The input:

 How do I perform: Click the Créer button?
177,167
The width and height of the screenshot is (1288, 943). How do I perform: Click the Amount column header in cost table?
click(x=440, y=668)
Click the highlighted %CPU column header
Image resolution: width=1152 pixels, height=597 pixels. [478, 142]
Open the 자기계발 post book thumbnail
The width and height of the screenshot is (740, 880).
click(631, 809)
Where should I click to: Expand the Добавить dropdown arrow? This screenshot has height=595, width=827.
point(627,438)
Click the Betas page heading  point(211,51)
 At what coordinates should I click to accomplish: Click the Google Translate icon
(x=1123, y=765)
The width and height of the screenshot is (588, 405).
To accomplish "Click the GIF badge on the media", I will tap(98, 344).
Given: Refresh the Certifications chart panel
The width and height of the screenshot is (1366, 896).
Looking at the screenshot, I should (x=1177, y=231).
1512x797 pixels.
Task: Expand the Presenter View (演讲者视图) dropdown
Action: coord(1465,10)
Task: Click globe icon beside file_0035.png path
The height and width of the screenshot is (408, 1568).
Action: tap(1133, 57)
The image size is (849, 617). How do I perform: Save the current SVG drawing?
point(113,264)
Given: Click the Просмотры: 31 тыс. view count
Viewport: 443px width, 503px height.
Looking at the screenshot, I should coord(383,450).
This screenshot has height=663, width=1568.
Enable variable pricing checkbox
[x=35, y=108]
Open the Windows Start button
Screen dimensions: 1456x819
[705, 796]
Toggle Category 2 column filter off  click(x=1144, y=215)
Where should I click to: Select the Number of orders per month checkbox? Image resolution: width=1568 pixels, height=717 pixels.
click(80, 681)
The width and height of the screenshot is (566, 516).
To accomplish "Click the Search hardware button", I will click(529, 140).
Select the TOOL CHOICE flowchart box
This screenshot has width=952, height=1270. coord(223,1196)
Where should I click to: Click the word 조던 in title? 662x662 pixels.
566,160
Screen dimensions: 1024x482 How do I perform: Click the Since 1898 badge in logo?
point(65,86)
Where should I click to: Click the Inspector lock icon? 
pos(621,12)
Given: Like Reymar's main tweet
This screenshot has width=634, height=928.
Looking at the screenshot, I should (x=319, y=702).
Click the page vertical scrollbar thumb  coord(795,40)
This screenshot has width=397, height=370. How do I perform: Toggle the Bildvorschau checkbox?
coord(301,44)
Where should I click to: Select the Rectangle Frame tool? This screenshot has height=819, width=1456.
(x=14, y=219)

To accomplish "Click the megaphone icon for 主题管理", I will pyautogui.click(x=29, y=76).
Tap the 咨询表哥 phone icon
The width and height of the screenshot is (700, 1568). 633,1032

Written problem: Reproduce every line of the data above without changing anything.

Result of the task:
 How do I perform: Click the Créer button?
177,167
The width and height of the screenshot is (1288, 943). How do I perform: Click the Amount column header in cost table?
click(x=440, y=668)
Click the highlighted %CPU column header
Image resolution: width=1152 pixels, height=597 pixels. [478, 142]
Open the 자기계발 post book thumbnail
The width and height of the screenshot is (740, 880).
click(631, 809)
Where should I click to: Expand the Добавить dropdown arrow? This screenshot has height=595, width=827.
point(627,438)
Click the Betas page heading  point(211,51)
 At what coordinates should I click to accomplish: Click the Google Translate icon
(x=1123, y=765)
The width and height of the screenshot is (588, 405).
To accomplish "Click the GIF badge on the media", I will tap(98, 344).
Given: Refresh the Certifications chart panel
The width and height of the screenshot is (1366, 896).
Looking at the screenshot, I should (x=1177, y=231).
1512x797 pixels.
Task: Expand the Presenter View (演讲者视图) dropdown
Action: coord(1465,10)
Task: Click globe icon beside file_0035.png path
The height and width of the screenshot is (408, 1568).
Action: tap(1133, 57)
The image size is (849, 617). How do I perform: Save the current SVG drawing?
point(113,264)
Given: Click the Просмотры: 31 тыс. view count
Viewport: 443px width, 503px height.
Looking at the screenshot, I should coord(383,450).
This screenshot has height=663, width=1568.
Enable variable pricing checkbox
[x=35, y=108]
Open the Windows Start button
Screen dimensions: 1456x819
[705, 796]
Toggle Category 2 column filter off  click(x=1144, y=215)
Where should I click to: Select the Number of orders per month checkbox? Image resolution: width=1568 pixels, height=717 pixels.
click(80, 681)
The width and height of the screenshot is (566, 516).
To accomplish "Click the Search hardware button", I will click(529, 140).
Select the TOOL CHOICE flowchart box
This screenshot has width=952, height=1270. coord(223,1196)
Where should I click to: Click the word 조던 in title? 662x662 pixels.
566,160
Screen dimensions: 1024x482 How do I perform: Click the Since 1898 badge in logo?
point(65,86)
Where should I click to: Click the Inspector lock icon? 
pos(621,12)
Given: Like Reymar's main tweet
This screenshot has width=634, height=928.
Looking at the screenshot, I should (x=319, y=702).
Click the page vertical scrollbar thumb  coord(795,40)
This screenshot has width=397, height=370. How do I perform: Toggle the Bildvorschau checkbox?
coord(301,44)
Where should I click to: Select the Rectangle Frame tool? This screenshot has height=819, width=1456.
(x=14, y=219)

To accomplish "Click the megaphone icon for 主题管理", I will pyautogui.click(x=29, y=76).
Tap the 咨询表哥 phone icon
The width and height of the screenshot is (700, 1568). 633,1032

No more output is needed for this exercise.